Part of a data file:
· · · · · · ·

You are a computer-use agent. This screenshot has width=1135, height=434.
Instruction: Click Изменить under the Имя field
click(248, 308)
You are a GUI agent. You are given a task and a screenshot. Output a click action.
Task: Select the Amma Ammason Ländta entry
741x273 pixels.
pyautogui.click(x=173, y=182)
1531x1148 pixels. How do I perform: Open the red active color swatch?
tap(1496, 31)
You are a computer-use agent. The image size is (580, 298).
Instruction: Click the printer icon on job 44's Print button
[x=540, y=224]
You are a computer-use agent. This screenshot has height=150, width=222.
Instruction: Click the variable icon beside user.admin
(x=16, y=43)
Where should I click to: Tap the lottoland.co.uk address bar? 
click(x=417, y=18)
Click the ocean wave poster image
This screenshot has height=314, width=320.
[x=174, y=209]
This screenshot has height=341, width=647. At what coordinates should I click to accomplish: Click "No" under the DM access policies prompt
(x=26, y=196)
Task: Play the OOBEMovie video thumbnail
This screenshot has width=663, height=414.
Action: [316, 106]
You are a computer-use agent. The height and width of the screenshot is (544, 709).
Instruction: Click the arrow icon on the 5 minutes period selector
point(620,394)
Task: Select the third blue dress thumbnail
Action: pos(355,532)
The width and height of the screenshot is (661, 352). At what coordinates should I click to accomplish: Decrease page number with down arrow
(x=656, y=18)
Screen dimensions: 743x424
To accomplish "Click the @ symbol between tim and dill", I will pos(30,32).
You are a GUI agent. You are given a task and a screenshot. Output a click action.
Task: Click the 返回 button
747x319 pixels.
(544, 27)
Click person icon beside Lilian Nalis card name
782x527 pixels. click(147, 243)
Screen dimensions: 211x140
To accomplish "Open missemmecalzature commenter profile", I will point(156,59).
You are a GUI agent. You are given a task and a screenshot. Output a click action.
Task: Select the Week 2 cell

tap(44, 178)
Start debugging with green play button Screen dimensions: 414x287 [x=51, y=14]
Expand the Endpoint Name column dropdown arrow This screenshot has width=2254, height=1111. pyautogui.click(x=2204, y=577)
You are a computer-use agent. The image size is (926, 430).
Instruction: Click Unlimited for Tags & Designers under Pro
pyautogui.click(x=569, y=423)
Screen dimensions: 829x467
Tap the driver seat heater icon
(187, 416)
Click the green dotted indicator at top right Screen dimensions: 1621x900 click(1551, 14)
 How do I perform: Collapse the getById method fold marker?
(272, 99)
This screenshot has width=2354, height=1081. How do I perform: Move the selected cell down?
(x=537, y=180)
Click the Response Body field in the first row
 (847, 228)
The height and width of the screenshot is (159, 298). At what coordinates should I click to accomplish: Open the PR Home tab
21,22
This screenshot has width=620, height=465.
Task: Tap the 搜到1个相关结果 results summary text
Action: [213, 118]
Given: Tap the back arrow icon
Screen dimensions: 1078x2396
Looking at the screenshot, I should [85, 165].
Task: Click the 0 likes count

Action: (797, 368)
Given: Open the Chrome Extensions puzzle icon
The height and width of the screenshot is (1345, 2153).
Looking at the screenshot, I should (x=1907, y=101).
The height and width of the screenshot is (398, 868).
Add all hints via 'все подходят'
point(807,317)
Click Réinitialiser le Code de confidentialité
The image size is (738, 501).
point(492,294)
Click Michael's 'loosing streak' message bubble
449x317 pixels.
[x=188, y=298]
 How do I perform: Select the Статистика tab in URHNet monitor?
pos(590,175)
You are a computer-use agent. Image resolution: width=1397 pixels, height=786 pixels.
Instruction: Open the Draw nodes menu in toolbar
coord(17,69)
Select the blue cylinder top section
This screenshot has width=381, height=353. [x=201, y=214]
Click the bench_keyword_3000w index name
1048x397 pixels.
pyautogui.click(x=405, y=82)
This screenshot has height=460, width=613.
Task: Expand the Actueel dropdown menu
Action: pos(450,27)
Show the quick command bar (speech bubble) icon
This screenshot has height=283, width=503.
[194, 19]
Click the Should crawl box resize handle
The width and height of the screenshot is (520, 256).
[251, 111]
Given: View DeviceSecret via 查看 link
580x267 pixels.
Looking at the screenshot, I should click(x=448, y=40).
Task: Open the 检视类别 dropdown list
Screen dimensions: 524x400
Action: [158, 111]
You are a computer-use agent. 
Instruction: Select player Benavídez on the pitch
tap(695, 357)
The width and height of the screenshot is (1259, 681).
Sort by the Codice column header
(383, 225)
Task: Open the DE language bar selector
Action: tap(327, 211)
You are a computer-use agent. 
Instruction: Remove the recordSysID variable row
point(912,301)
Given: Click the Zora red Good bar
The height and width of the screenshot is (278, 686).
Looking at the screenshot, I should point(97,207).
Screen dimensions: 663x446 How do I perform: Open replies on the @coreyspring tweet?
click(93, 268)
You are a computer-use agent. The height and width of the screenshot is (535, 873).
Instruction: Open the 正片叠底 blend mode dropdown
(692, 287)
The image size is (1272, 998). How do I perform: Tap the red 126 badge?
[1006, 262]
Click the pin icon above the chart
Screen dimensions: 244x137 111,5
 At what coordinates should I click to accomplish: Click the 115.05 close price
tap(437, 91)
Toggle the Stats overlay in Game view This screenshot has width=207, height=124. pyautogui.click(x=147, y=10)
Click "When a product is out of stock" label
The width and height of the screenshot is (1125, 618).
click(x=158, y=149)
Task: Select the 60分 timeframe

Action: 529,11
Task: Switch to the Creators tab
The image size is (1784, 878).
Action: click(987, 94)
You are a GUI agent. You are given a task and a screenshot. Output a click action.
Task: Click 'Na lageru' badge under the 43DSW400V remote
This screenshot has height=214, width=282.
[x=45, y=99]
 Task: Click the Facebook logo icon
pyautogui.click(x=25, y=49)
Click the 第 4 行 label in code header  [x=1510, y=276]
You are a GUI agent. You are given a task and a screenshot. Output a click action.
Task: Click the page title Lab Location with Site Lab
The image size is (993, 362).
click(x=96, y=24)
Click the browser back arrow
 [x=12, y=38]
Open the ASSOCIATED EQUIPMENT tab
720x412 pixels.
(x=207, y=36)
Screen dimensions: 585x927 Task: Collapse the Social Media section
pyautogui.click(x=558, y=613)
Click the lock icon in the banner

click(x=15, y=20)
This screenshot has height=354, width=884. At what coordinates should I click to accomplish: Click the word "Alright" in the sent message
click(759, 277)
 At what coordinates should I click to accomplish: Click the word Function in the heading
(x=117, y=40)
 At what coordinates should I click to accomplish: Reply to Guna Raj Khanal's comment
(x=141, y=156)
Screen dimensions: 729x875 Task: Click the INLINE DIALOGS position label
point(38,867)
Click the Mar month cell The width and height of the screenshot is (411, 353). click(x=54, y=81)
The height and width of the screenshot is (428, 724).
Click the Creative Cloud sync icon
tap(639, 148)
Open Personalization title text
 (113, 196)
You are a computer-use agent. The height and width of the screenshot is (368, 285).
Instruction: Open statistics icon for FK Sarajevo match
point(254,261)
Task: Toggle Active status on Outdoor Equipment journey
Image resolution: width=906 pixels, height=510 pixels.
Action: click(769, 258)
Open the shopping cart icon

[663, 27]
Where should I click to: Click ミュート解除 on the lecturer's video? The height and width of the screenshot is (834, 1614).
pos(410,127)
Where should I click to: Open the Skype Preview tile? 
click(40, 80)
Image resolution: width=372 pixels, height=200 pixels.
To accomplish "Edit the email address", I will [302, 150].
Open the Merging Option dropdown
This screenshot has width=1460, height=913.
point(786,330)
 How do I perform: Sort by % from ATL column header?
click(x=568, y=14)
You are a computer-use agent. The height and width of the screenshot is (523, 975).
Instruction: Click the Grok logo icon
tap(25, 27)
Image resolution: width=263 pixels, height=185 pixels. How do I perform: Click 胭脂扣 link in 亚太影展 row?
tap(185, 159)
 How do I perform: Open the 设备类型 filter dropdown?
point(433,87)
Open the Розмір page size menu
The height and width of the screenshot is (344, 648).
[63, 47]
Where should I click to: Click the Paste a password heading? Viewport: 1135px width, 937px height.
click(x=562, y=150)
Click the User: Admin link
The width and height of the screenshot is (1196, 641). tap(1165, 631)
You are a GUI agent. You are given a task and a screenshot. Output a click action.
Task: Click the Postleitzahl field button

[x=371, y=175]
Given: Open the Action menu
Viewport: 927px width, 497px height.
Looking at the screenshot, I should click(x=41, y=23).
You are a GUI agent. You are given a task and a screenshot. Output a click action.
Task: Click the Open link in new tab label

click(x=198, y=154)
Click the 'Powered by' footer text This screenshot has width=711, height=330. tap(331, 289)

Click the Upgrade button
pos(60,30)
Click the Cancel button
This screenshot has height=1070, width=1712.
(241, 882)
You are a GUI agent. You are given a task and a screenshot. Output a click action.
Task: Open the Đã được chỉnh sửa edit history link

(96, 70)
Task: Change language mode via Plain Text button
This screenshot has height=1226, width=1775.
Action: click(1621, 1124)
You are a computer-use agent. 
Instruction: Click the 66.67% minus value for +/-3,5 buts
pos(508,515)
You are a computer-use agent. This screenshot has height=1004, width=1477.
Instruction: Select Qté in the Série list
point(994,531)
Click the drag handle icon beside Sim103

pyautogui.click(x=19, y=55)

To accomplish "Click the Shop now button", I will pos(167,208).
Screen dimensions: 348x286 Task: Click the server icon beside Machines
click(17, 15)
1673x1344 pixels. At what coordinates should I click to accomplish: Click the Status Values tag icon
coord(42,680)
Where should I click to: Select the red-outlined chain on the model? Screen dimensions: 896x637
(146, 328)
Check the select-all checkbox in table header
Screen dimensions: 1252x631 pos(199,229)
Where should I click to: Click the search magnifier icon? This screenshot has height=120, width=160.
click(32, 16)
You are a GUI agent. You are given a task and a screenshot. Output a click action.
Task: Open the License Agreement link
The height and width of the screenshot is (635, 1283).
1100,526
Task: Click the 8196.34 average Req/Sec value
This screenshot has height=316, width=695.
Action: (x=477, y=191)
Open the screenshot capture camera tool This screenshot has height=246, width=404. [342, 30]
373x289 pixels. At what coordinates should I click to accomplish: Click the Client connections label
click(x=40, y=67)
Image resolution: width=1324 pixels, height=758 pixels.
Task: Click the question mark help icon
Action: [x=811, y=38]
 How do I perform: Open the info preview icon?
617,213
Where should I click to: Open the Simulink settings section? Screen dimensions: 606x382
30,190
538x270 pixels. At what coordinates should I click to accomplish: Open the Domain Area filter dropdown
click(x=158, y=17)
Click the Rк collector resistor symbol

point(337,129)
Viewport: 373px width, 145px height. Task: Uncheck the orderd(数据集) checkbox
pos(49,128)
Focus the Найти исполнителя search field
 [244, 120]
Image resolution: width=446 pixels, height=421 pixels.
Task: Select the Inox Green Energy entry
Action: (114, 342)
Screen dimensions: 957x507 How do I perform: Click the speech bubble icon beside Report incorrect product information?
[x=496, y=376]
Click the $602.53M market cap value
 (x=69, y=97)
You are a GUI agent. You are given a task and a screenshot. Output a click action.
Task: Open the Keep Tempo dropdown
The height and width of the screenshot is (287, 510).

· · · · · · ·

WHAT YOU NEED TO DO - Copy the records from the start through the line containing "Action: [316, 106]", reproducing each line unchanged.

ANSWER TO THIS TASK -
You are a computer-use agent. This screenshot has width=1135, height=434.
Instruction: Click Изменить under the Имя field
click(248, 308)
You are a GUI agent. You are given a task and a screenshot. Output a click action.
Task: Select the Amma Ammason Ländta entry
741x273 pixels.
pyautogui.click(x=173, y=182)
1531x1148 pixels. How do I perform: Open the red active color swatch?
tap(1496, 31)
You are a computer-use agent. The image size is (580, 298).
Instruction: Click the printer icon on job 44's Print button
[x=540, y=224]
You are a computer-use agent. This screenshot has height=150, width=222.
Instruction: Click the variable icon beside user.admin
(x=16, y=43)
Where should I click to: Tap the lottoland.co.uk address bar? 
click(x=417, y=18)
Click the ocean wave poster image
This screenshot has height=314, width=320.
[x=174, y=209]
This screenshot has height=341, width=647. At what coordinates should I click to accomplish: Click "No" under the DM access policies prompt
(x=26, y=196)
Task: Play the OOBEMovie video thumbnail
This screenshot has width=663, height=414.
Action: [316, 106]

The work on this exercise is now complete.